Sunday, October 19, 2025

Providing Resources for a subject used in a Wikimedia project

So you want to write an article in a Wikimedia Project. It may be new to your project but it is likely part of the sum of all Wikimedia knowledge. Lets consider a workflow that acknowledges this reality.

An article typically starts with a title and it may be linked to an existing item in Wikidata. If so, the item, the concept is linked to a workflow. All the references for all articles are gathered. All relations known at Wikidata are presented. Based on what kind of item it is, tools are identified presenting information in the concept articles. They are categories and info boxes. References for content in the info boxes are included as well.

Another workflow is for existing articles. All references and relations expressed in the article show as green, unused references and relations show as orange. Missing categories and values in info boxes are presented and the author may click to include them in the article. Values in info boxes may show black, red or blue it will be whatever the author chooses.

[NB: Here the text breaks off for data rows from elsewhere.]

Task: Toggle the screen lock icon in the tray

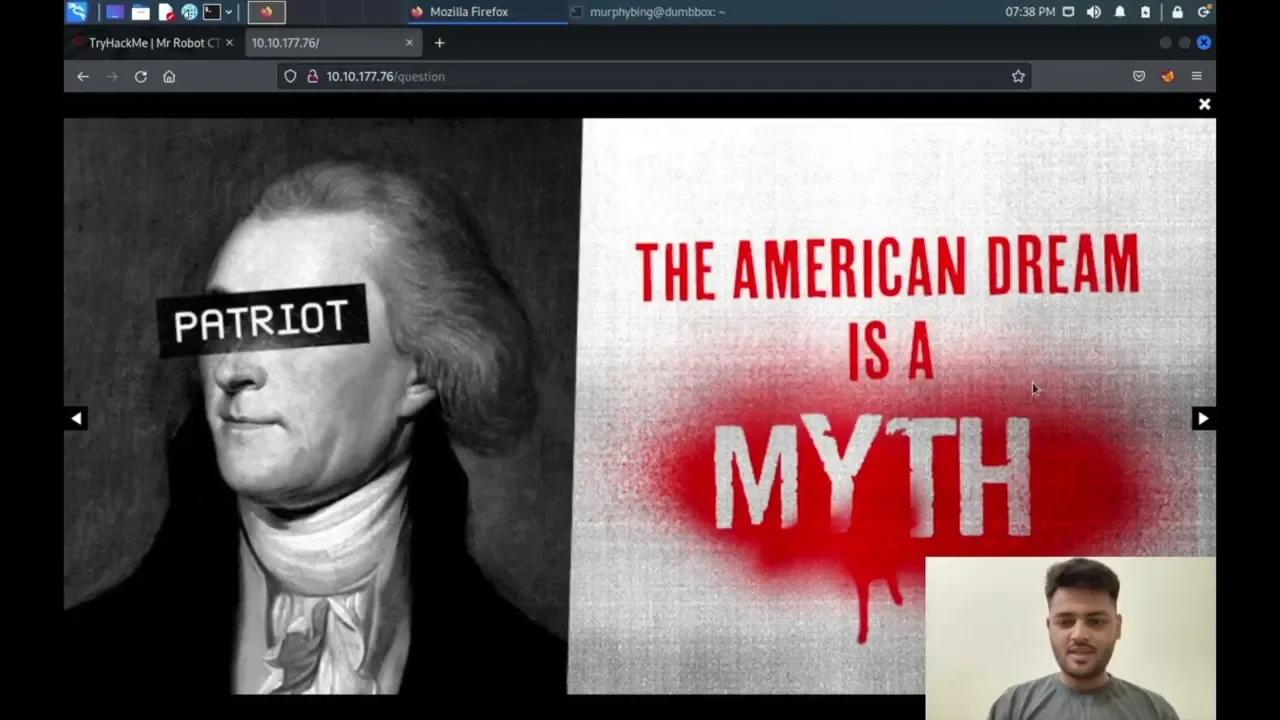Action: (x=1177, y=11)
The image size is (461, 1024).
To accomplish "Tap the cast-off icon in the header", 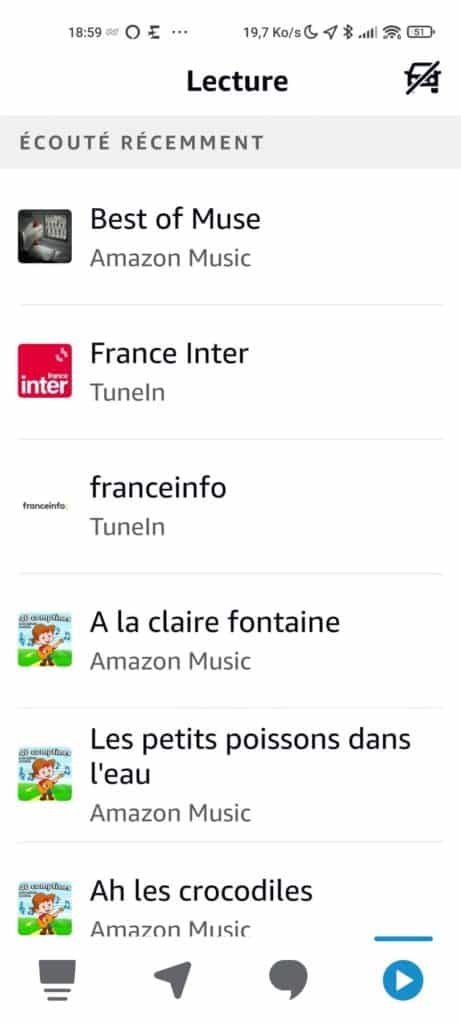I will [x=422, y=79].
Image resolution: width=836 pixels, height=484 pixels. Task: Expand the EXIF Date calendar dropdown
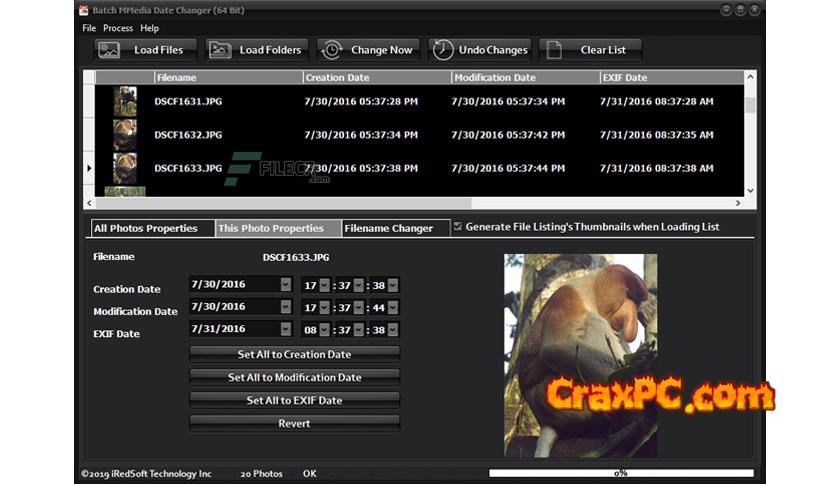tap(286, 329)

The workflow is enabled once the concept or the article is linked to Wikidata. So for those Wikipedians who do not want to change, they just do not make use of this workflow and are left unbothered. There will be harvesting processes based on the recent changes on all projects; a change will trigger processes that may look for vandalism for new relations and for suggestions for new labels. 

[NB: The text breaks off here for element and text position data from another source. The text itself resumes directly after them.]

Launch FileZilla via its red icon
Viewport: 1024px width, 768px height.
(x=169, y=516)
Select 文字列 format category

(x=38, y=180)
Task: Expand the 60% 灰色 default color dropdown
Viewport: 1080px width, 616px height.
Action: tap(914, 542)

The most important beneficiary will be our audience. This workflow makes the sum of all our knowledge actionable to improve articles, populate articles and reflect what we know in all our articles. Our editors have the choice to use this tool or not. Obviously their edits will be harvested and evaluated in a more broad context; all of the Wikimedia projects. The smaller projects where more new articles are created will have an easy time adding info boxes and references. The bigger projects will find the relations that are not or not sufficiently expressed with references. 

Providing subject resources will work only when it is supported on a Foundation scale. It is not that volunteers cannot build a prototype, it is the need for scalability and sustained performance that is not provided by the Toolforge.

Thanks,

      GerardM

Saturday, October 18, 2025

Using AI for both Wikidata/Wikipedia quality assurance

When people consider the relation between Wikipedia and Wikidata, it is typically seen from the perspective of creating new information either in a Wikipedia or in Wikidata. However what can we do for the quality of both Wikipedia and Wikidata when we consider the existing data in all Wikipedias and compare it to the Wikidata information.

All Wikipedia articles on the same subject are linked to only one Wikidata item. Articles linked from a Wikipedia article are consequently known to Wikidata. When Wikidata knows about a relation between these two articles, dependent on the relation they could feature in info boxes and/or categories in the article. At Wikidata we know about categories and what they should contain. Info boxes are known to Wikipedias for what they contain, relations are likely to be known both to Wikidata and Wikipedia

Issues identified in this way will substantially improve the integrity of the data in all our projects. We are expecting false friends and missing information in Wikidata and in all Wikipedias.

Using AI for identifying issues ensures that quality will be constantly part of the process. That basic facts are correct so that the information we provide to our audience will be as good as we have it.

Thanks,

       GerardM

Monday, October 13, 2025

Batch processes for Wikidata .. importing from ORCiD and Crosreff - a more comprehensive trick

Every week a process runs that produces a list of all the papers for all the scientists known to Wikidata that have an ORCiD identifier. The papers are known by a DOI and typically all scientific papers at Wikidata have a DOI. ORCiD-Scraper uses this list for interested users to upload the information of these papers to Wikidata using the "QuickStatements" tool. One paper at a time for one author at a time.

What if.. what if all new papers of all authors known to ORCiD are added? The challenge will be not to introduce duplicate papers or duplicate authors.. So lets agree on two things, we only introduce authors who have an ORCiD identifier and for now we only introduce papers who have a DOI and at least one author who has an ORCiD identifier.

The trick is to cycle through all authors known to Wikidata. For instance a thousand at a time. All new papers have their DOI entered in a relational database where a DOI can exist only once. All these papers may include multiple authors, they enter the same relational database where an author is unique. When all papers for the first thousand authors and associated authors in the database, we can first add all missing authors to Wikidata and add the Wikidata identifiers in the relational database. We then add the missing papers. It is likely that no duplicates are introduced but there will be duplicates for authors where Wikidata does not know about the ORCiD identifier.

We cycle through all our known authors and we can rerun each week.

We can do this but why.. 

One reason is an English Wikipedia template named {{Scholia}} it may be used on scholars and subjects. Unlike Wikipedia the information it presents will always be up to date. There are more reasons but this is a great starter.
Thanks,
      GerardM